Collected data:
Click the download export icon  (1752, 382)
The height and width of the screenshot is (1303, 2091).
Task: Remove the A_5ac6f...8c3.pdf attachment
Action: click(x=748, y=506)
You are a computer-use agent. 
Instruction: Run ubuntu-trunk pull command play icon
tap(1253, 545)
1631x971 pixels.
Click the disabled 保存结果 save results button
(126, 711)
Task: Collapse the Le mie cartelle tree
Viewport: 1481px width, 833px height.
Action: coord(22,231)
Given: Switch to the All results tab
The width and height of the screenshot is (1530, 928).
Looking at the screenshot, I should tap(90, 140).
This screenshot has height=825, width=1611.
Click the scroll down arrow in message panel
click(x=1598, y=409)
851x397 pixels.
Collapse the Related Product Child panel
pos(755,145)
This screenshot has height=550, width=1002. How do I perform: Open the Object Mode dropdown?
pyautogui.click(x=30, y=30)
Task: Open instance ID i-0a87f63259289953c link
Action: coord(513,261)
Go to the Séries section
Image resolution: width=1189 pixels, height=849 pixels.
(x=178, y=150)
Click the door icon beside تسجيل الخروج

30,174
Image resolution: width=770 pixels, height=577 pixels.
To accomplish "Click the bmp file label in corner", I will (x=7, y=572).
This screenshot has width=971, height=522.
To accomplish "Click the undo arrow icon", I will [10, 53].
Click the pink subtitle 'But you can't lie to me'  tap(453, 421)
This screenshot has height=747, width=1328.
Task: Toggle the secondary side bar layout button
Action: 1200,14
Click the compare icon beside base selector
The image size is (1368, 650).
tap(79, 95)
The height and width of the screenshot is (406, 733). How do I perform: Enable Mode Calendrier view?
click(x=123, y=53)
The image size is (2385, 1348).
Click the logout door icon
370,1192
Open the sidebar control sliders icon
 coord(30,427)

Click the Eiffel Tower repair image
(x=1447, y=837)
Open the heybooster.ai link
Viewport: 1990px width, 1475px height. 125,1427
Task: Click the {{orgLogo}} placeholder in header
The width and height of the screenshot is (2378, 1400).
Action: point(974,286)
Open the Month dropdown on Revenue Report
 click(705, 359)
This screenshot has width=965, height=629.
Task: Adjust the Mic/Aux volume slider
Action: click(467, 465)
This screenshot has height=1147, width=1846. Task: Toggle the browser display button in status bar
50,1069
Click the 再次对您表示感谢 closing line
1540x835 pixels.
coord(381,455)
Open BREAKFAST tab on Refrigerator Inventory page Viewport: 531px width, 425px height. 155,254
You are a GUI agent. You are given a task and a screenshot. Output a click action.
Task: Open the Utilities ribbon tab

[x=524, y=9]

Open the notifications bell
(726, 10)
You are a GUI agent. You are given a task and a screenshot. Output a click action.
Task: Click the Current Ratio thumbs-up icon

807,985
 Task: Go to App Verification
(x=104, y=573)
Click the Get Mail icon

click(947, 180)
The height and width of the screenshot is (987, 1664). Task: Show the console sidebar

WHAT TO PRODUCE: Only the lines above from the one with "1631x971 pixels." through the one with "Image resolution: width=770" should be duplicated, character for character.

ANSWER SPACE:
1631x971 pixels.
Click the disabled 保存结果 save results button
(126, 711)
Task: Collapse the Le mie cartelle tree
Viewport: 1481px width, 833px height.
Action: coord(22,231)
Given: Switch to the All results tab
The width and height of the screenshot is (1530, 928).
Looking at the screenshot, I should tap(90, 140).
This screenshot has height=825, width=1611.
Click the scroll down arrow in message panel
click(x=1598, y=409)
851x397 pixels.
Collapse the Related Product Child panel
pos(755,145)
This screenshot has height=550, width=1002. How do I perform: Open the Object Mode dropdown?
pyautogui.click(x=30, y=30)
Task: Open instance ID i-0a87f63259289953c link
Action: coord(513,261)
Go to the Séries section
Image resolution: width=1189 pixels, height=849 pixels.
(x=178, y=150)
Click the door icon beside تسجيل الخروج

30,174
Image resolution: width=770 pixels, height=577 pixels.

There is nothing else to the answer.